Reproduce word for word the part of the urban mobility text below starting at "By 2050, more" and ending at "quality of life.".

(Extract to read):
——

Urbanization presents major challenges not only for industrialized nations, but also for emerging countries, particularly when it comes to their future transport infrastructure. The “Emerging Urban Mobility” study carried out by Fraunhofer IAO looks at the demand for mobility and current challenges experienced in emerging economies and also identifies solutions for the future of urban mobility.
It provides an incentive for an increased international transfer of knowledge in the fields of transport and mobility planning in the future, which should be less influenced by the dominant perspective of industrialized countries in the West.
By 2050, more than two-thirds of the world’s population will live in cities. While the process of urbanization is mostly complete in industrialized nations, it continues to gain momentum in many emerging and developing countries, posing major challenges for cities in these regions. High population density, dynamic economic growth, and social inequality have led to increased demands for mobility, in turn putting a strain on existing transport infrastructures and adversely affecting quality of life.
For this reason, the “Emerging Urban Mobility” study carried out by the Fraunhofer Institute for Industrial Engineering IAO focuses on the future of urban mobility in emerging economies and identifies possible solutions.
Looking confidently to the future of mobility
Based on the international survey of the urban population in the three focus countries Mexico, Morocco and Indonesia, the study comes to the conclusion that these countries are generally optimistic about the future of their mobility. Yet, even if the residents mostly assume that the mobility situation will meet their expectations in the future, the survey also highlights the challenges the cities will have to overcome.

——

(Listed records):

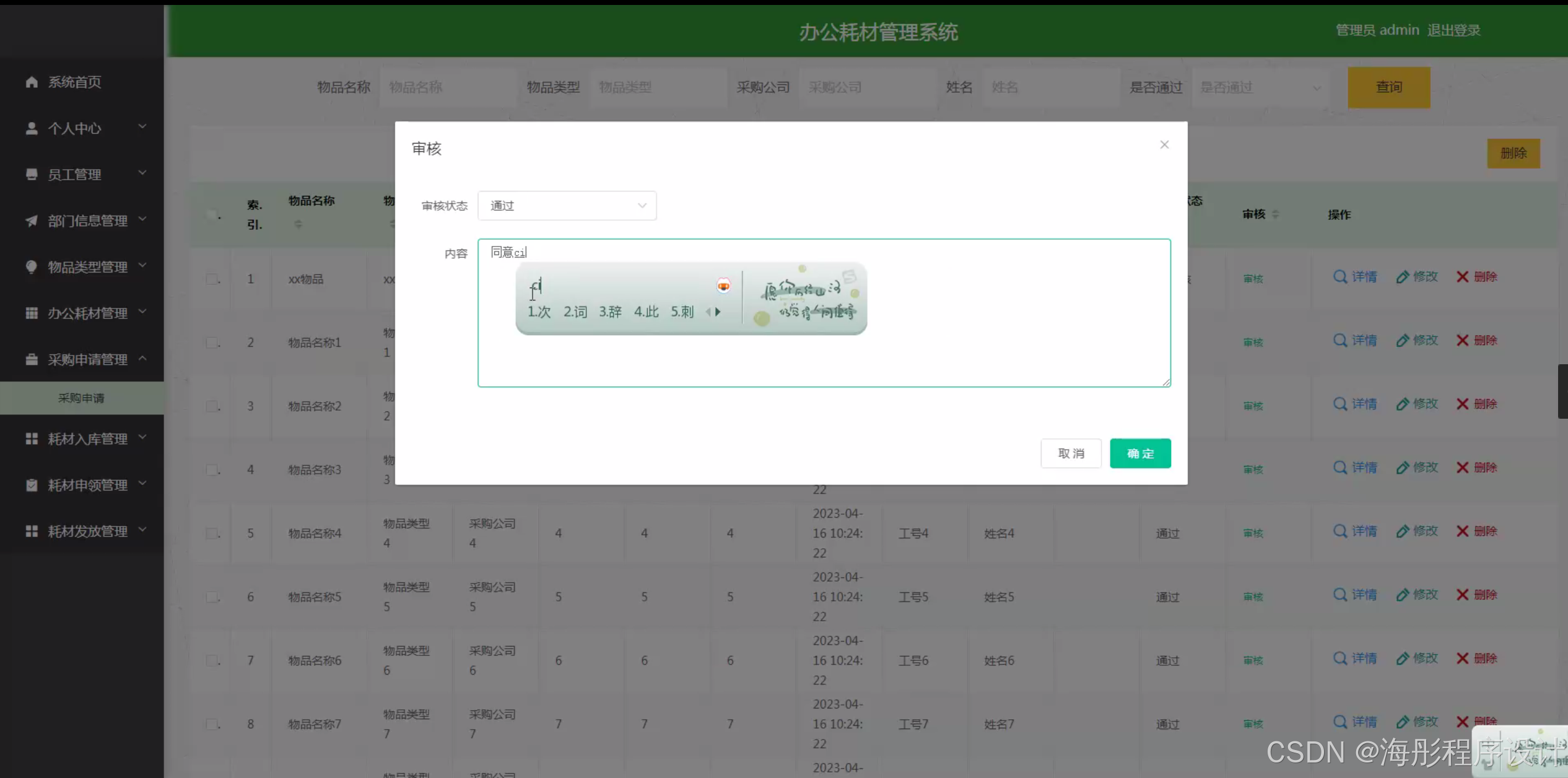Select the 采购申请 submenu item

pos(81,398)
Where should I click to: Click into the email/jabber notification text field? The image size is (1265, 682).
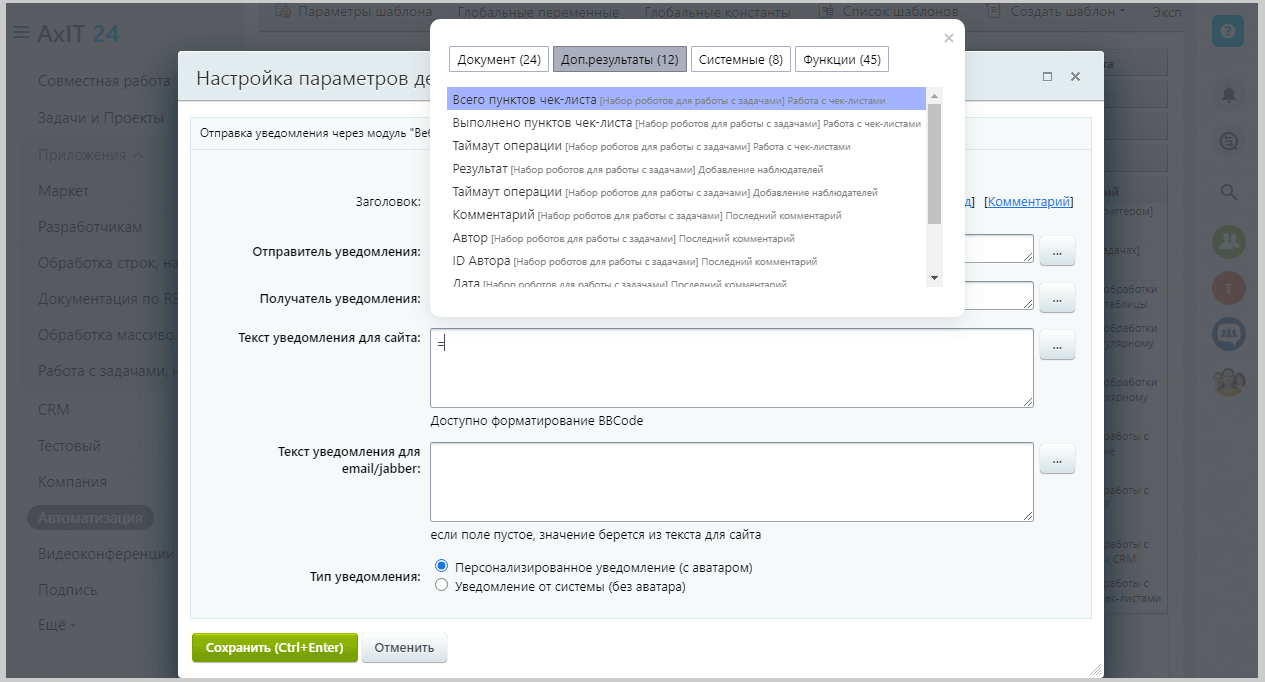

——

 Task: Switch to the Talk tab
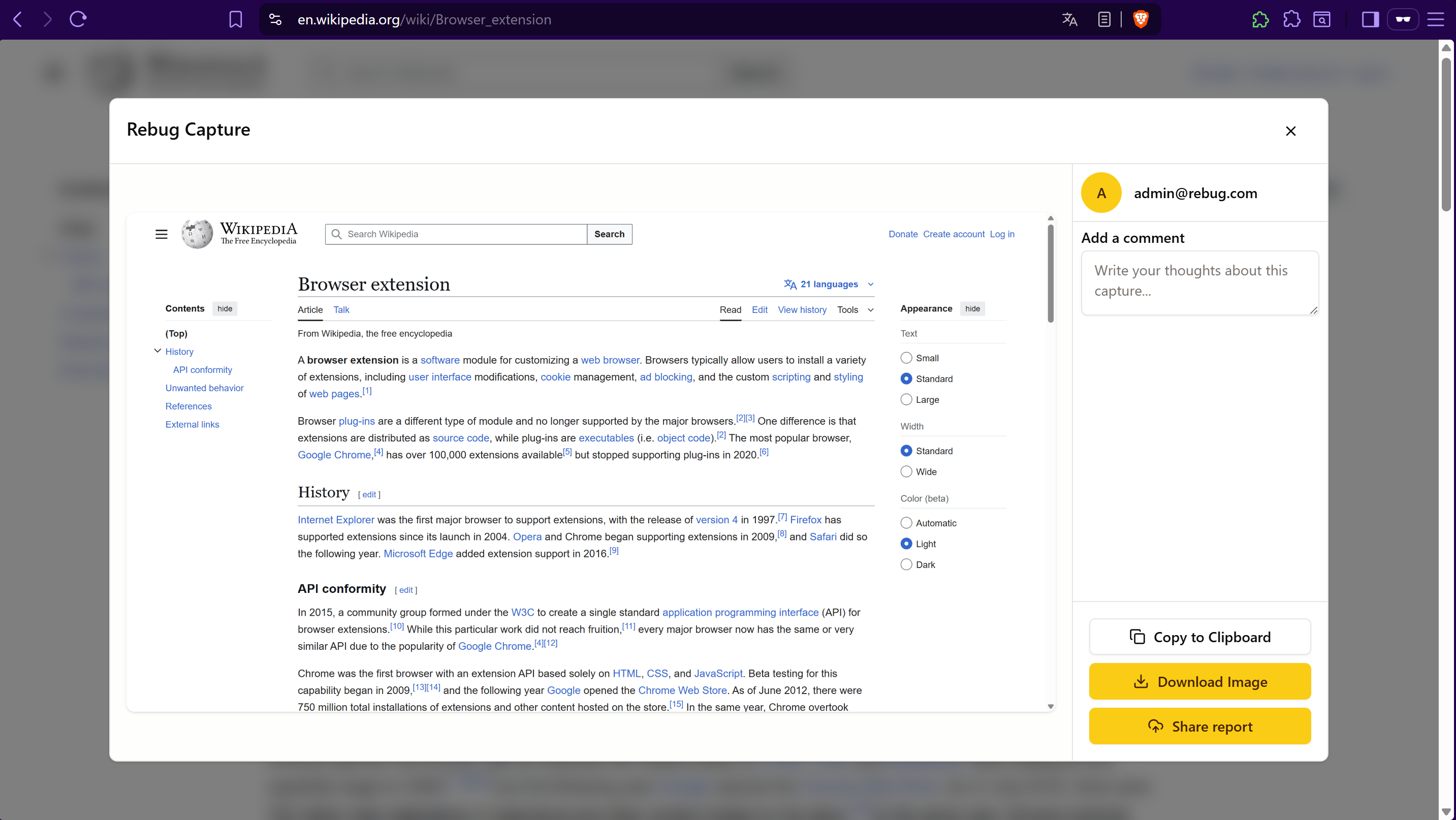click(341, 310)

——

(Final result):
By 2050, more than two-thirds of the world’s population will live in cities. While the process of urbanization is mostly complete in industrialized nations, it continues to gain momentum in many emerging and developing countries, posing major challenges for cities in these regions. High population density, dynamic economic growth, and social inequality have led to increased demands for mobility, in turn putting a strain on existing transport infrastructures and adversely affecting quality of life.